In a time when customer call records are worth their weight in gold, data recovery is no longer a matter of following a regular backup regimen and occasionally grabbing an off-the-shelf utility to recover files from a trashed hard drive. Today's data managers emphasize redesigning storage systems to make data restoration faster, more reliable and more complete. Along with this comes extra planning, often extra service and additional personnel and infrastructure costs.

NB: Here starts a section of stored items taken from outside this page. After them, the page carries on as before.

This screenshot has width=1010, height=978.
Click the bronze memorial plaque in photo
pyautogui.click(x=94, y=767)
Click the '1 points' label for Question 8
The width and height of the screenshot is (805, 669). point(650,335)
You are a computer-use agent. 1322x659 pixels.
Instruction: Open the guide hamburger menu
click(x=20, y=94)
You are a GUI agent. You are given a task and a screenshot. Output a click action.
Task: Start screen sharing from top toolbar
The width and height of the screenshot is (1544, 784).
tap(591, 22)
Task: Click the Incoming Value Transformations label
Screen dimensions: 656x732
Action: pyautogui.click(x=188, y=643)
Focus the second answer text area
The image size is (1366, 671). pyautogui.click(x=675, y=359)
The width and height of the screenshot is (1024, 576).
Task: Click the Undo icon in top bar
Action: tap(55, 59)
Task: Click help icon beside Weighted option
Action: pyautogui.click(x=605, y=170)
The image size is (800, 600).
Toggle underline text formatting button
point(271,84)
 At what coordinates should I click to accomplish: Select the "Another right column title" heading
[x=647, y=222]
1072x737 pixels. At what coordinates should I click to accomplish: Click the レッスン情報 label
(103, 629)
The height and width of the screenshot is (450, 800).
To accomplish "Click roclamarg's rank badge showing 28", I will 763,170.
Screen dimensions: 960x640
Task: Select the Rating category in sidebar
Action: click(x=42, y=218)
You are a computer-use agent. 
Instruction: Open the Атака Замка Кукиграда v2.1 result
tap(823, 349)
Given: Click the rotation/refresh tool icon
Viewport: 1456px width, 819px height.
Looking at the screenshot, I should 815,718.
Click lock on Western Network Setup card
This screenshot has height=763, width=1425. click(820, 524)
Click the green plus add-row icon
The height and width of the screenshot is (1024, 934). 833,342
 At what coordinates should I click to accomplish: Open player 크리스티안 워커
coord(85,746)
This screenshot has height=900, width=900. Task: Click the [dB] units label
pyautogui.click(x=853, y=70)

These days, data recovery systems are typically grouped under a new functional heading: business continuity. Their purpose: Make a copy of mission-critical data available at the speed needed to avoid business losses and at a cost commensurate with the data's value. Analysts say an effective recovery plan must examine business processes to identify the data that's minimally necessary for staying operational, how long that data can be unavailable without affecting customers and which applications are needed to access the data conveniently.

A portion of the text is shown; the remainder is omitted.